# rental market



## laura1976 (Apr 4, 2009)

Hi,
I'm moving to Lisbon in June with my husband and our two kids (my daughter is 3 months and my son is 20 months). I don't know anything about the rental market there, and I've only been in Lisbon for a couple of days 3 years ago. We've heard the rents are very high in Lisbon, and we're keen to live outside of the town, in a place like Cascais or Sintra, as long as there are good connections with the city centre. We're looking for a children-friendly neighbourhood, where we could rent a decent flat or a small house for around 800€. Do you have any tips on where we might find that (and if it's realistic to expect to find something like that)? Our son is bilingual, French and English (we're Belgian but we lived in Perth, Australia during the last 2 years) so we'd also love to find an activity in English for him, like a playgroup or a social activity.
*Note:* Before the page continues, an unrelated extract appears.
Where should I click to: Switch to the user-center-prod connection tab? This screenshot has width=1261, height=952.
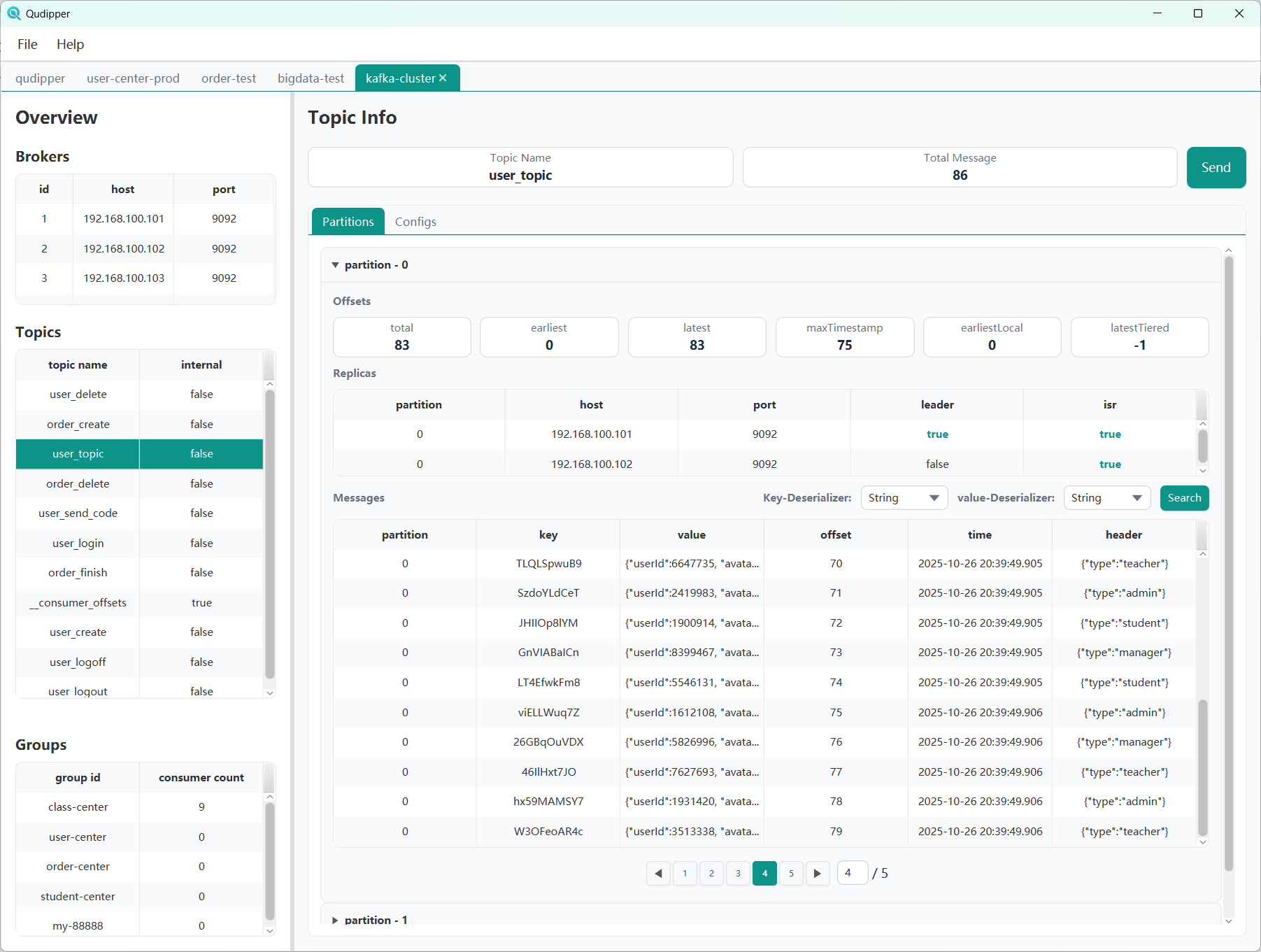coord(133,78)
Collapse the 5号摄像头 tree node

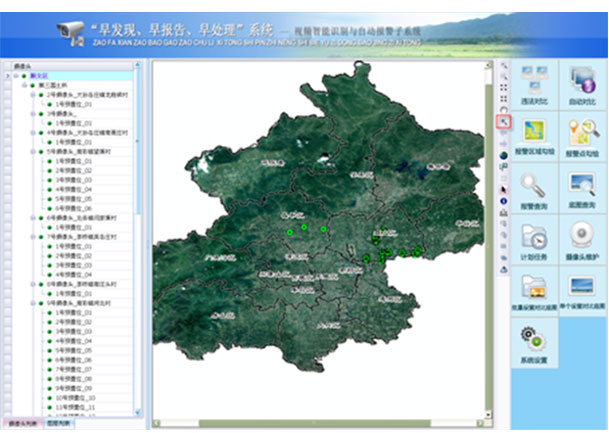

Do you know where we could find that?
Cheers,
Laura


----------



## silvers (Sep 22, 2008)

Hi Laura,
Click this link to give you some idea of what is available. 
Casa - Apartamento para aluguer Sintra


----------



## laura1976 (Apr 4, 2009)

Thank you Silvers, this is very helpful. I'm surprised by the prices, they seem very reasonable. Would you mind explaining the difference between T1, T2 and T3? I'm not familiar with this classification. We're looking for a three bedrooms accomodation.
Is Sintra a nice place to live? Are there parcs and playgrounds? Is it well connected with Lisbon?
Warm greetings,
Laura


----------



## silvers (Sep 22, 2008)

No problem Laura,
T1 is 1 bedroom, T2 is two bedroom, etc.
Sintra is gorgeous, the palacio da Pena in particular, Portugal - Sintra - Pena Palace
There are parks and playgrounds and Lisbon is only a hop away.
Good luck
James


----------